Bill Farmer

Random thoughts on random subjects

Upgrading a Moto G

by Bill Farmer. Categories: Hacking .

Moto G

I got myself a refurbished Moto G phone a while ago. It came with Android Kitkat 4.4.4, complete with Moto bloat. I had already put Cyanogenmod on my tablet, so I installed Cyanogenmod 11, android 4.4.4 on it, in accordance with the instructions on the wiki, no problem. That got rid of the bloat and allows fine control of app snooping via Privacy Guard in the settings.

When I first installed Cyanogenmod, I had to use an unofficial build, as an official build for Kitkat 4.4.4 wasn’t available. Now there are six official builds available, including two for Marshmallow. I tried to upgrade to Lollipop using the built in upgrade system, but failed I think it complained about the bootloader.

So I downloaded the official factory image for Lollipop 5.1 from here  (XT1032_FALCON_RETGB_5.1_LPBS23.13-56-2_cid7_CFC.xml.zip) and attempted to install it. I followed the instructions here, which appeared to work ok, but the phone wouldn’t boot. Fastboot appeared to be erasing the system partition each time I loaded another sparsechunk file.

So I looked in the flashfile.xml, which appears to contain the instructions for flashing and found a couple of extra commands, which stopped fastboot erasing the partitions. This doesn’t appear to be in the xdadevelopers forum thread, or I couldn’t find it. So the commands for flashing the phone are:

mfastboot oem fb_mode_set
mfastboot flash partition gpt.bin
mfastboot flash motoboot motoboot.img
mfastboot flash logo logo.bin
mfastboot flash boot boot.img
mfastboot flash recovery recovery.img
mfastboot flash system system.img_sparsechunk.0
mfastboot flash system system.img_sparsechunk.1
mfastboot flash system system.img_sparsechunk.2
mfastboot flash system system.img_sparsechunk.3
mfastboot flash modem NON-HLOS.bin
mfastboot erase modemst1
mfastboot erase modemst2
mfastboot flash fsg fsg.mbn
mfastboot erase cache
mfastboot erase userdata 
mfastboot oem fb_mode_clear
mfastboot reboot

This worked fine and the phone booted up into Lollipop ok. Having done that, I was able to install Cyanogenmod (cm-12.1-20151117-SNAPSHOT-YOG7DAO1K9-falcon.zip) without too much difficulty. I also found a copy of the MotoCamera app here, which I installed, and a replacement boot logo file which replaced the annoying unlock warning boot message.

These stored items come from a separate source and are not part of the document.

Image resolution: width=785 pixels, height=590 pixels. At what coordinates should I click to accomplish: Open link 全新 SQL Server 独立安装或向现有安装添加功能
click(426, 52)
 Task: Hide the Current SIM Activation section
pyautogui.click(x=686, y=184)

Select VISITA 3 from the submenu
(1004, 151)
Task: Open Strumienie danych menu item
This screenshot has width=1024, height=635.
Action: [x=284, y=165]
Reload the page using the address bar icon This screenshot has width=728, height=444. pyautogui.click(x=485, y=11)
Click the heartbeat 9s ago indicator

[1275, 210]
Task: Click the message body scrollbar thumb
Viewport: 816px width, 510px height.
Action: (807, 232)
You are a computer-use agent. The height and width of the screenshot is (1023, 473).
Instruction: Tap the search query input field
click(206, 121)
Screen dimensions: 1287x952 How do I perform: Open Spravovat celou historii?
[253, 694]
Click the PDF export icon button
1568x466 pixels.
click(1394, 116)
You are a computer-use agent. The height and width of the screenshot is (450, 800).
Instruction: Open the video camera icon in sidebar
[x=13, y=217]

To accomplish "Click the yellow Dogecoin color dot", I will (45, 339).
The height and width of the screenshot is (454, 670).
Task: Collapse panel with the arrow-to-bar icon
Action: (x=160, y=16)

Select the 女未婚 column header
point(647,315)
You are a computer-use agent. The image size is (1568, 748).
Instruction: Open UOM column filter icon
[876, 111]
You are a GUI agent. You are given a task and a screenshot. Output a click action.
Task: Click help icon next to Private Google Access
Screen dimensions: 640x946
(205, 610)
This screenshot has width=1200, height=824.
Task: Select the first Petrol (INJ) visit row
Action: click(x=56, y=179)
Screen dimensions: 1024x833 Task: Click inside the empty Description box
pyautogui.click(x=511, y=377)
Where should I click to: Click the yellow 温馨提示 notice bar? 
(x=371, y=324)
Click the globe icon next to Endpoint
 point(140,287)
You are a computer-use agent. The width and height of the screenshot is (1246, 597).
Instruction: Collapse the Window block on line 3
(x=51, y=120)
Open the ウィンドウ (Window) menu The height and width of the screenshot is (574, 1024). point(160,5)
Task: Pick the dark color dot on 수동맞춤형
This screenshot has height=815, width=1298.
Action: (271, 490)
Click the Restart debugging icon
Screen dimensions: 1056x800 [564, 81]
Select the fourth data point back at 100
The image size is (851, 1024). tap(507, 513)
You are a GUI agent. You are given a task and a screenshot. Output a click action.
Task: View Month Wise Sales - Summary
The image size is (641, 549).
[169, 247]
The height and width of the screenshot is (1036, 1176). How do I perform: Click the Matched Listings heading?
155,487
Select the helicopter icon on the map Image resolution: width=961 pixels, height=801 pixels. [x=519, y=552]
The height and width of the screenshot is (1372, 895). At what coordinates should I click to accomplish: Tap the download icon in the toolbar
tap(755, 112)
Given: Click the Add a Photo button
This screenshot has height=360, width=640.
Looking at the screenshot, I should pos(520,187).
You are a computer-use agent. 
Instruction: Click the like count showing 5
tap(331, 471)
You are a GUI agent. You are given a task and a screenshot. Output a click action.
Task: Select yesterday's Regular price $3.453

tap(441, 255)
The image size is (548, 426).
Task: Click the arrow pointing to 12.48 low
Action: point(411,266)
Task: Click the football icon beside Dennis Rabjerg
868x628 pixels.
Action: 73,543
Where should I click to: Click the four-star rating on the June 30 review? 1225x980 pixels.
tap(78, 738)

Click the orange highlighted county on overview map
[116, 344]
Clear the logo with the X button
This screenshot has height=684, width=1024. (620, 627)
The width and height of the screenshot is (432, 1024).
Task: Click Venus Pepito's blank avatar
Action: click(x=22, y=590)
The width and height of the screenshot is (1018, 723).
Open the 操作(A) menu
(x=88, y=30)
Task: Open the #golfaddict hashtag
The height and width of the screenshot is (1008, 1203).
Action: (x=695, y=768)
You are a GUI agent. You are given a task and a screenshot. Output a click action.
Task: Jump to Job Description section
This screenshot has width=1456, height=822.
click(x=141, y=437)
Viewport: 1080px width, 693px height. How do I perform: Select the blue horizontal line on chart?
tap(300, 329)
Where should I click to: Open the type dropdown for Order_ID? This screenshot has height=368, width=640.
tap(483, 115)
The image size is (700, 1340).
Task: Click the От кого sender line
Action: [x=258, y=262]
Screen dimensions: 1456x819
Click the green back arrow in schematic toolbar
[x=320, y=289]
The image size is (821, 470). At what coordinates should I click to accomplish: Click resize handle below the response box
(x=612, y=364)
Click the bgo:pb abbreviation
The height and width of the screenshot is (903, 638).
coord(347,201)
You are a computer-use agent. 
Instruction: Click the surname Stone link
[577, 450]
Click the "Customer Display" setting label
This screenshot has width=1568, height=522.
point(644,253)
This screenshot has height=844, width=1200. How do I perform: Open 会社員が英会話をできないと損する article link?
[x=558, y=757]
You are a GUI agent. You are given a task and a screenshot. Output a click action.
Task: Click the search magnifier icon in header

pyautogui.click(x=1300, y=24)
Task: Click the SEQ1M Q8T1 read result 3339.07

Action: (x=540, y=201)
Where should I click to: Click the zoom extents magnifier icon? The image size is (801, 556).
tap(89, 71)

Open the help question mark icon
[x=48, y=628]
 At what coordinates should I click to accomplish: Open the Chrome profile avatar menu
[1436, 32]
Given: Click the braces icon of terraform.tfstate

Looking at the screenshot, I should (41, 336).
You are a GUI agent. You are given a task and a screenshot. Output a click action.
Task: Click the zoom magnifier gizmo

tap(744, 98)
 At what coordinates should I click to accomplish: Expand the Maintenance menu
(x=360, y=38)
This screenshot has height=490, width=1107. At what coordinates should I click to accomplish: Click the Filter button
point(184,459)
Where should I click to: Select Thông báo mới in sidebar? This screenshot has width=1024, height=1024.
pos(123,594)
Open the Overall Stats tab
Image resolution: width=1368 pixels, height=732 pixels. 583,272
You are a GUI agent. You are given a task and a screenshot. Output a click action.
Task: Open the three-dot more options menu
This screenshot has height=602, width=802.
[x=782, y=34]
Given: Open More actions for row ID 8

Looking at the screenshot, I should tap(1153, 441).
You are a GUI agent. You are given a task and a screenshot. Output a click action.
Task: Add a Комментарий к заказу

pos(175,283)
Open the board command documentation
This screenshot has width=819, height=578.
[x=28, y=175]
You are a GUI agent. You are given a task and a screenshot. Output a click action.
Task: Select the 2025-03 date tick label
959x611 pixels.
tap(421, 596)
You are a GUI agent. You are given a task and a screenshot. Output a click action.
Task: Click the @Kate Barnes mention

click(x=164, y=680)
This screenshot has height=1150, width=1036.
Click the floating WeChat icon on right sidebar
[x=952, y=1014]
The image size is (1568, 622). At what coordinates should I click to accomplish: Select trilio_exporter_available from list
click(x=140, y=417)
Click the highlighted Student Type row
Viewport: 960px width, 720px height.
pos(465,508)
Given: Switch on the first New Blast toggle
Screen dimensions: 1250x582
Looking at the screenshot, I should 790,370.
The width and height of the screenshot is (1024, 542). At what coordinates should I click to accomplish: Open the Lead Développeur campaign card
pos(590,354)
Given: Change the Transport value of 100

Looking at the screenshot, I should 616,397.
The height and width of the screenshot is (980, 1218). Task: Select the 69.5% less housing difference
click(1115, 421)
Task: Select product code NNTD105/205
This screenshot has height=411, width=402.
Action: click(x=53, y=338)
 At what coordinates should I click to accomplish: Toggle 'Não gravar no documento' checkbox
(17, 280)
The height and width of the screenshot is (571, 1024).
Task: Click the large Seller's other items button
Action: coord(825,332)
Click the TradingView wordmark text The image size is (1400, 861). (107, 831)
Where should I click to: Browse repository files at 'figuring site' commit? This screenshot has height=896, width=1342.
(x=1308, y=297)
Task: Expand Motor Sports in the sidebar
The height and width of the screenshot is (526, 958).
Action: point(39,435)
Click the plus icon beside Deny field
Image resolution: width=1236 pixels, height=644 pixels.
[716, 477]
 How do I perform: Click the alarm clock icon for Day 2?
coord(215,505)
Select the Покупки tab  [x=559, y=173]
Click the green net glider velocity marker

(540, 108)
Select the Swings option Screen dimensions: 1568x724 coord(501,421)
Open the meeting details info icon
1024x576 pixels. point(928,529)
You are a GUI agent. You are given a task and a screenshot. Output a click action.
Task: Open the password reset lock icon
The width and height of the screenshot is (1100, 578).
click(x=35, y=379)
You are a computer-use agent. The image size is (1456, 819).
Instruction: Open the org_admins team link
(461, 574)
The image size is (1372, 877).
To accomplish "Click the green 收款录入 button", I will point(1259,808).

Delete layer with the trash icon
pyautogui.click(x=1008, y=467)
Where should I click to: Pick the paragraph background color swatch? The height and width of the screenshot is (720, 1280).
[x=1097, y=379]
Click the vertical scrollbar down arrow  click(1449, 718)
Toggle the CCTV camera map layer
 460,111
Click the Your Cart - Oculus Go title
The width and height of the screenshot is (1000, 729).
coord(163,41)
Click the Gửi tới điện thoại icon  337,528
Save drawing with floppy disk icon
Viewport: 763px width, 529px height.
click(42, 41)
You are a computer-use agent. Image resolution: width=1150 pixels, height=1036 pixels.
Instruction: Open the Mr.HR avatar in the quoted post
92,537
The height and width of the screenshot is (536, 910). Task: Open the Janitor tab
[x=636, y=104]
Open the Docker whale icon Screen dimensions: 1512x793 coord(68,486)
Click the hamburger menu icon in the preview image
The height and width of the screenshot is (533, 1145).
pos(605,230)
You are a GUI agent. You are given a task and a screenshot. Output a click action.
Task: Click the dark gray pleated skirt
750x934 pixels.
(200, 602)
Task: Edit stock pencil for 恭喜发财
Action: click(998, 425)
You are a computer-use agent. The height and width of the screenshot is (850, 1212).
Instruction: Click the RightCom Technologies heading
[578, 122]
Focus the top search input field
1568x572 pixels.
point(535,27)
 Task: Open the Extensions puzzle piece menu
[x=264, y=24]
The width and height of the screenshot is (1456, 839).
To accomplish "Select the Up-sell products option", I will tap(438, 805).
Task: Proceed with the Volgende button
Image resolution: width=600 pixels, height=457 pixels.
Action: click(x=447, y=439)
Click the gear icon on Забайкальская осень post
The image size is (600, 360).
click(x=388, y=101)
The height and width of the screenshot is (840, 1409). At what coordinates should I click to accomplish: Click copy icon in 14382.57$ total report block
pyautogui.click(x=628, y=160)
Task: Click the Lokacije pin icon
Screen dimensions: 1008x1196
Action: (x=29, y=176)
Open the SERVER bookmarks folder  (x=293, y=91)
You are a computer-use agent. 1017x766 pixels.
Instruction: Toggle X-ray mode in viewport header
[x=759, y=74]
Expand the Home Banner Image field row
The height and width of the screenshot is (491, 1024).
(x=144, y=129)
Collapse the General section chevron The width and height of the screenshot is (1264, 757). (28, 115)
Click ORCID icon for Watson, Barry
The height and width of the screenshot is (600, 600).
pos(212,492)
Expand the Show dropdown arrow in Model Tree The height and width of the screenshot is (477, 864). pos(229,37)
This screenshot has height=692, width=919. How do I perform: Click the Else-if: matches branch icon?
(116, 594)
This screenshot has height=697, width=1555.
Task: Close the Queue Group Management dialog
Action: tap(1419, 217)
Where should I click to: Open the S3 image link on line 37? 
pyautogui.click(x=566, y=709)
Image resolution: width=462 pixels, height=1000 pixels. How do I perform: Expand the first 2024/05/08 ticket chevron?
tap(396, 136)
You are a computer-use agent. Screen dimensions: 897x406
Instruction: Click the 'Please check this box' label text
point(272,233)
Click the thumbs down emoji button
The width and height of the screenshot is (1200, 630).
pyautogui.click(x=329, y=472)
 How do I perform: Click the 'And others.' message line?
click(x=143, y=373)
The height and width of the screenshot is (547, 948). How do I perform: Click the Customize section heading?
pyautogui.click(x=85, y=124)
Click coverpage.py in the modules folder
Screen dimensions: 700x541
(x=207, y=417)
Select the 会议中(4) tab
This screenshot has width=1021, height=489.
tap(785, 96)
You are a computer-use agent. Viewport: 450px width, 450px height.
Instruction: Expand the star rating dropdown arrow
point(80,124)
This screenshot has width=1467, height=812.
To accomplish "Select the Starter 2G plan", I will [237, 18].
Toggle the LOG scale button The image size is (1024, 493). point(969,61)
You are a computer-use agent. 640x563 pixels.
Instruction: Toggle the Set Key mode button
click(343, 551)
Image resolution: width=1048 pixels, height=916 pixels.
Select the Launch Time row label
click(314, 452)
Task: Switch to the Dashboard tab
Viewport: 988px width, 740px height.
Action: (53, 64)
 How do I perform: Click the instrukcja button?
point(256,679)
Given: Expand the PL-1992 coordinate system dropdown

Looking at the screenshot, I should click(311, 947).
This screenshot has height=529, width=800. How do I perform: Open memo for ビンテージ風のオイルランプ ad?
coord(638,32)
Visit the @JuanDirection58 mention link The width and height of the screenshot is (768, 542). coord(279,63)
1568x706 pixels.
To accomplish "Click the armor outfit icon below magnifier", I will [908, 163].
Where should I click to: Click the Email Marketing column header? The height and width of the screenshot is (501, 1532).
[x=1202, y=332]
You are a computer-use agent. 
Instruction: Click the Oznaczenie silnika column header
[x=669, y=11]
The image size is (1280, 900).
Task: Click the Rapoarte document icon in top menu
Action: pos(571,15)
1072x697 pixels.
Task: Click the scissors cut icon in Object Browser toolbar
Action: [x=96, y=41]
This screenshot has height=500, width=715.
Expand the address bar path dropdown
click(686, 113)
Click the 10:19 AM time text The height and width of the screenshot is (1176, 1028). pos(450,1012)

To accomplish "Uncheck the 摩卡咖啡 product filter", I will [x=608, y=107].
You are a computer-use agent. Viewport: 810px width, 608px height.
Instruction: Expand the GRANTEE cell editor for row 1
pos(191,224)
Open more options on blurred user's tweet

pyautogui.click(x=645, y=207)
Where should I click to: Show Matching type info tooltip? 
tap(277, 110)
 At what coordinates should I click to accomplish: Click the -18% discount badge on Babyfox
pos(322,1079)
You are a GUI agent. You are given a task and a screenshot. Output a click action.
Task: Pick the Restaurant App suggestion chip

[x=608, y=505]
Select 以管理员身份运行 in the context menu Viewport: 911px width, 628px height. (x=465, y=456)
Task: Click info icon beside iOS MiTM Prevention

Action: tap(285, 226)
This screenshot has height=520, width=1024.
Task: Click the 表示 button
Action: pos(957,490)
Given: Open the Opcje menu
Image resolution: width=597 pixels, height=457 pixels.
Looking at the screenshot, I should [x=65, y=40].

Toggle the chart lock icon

It probably wasn’t necessary to install all of the factory images, just installing the updated partition, motoboot, logo and recovery images would have allowed me to install the latest Cyanogenmod .

Screenshot

I have since upgraded the phone to LineageOS (lineage-14.1-20171226-nightly-falcon-signed.zip), Android 7.1, which works fine. You have to reinstall the MotoCamera app when you upgrade.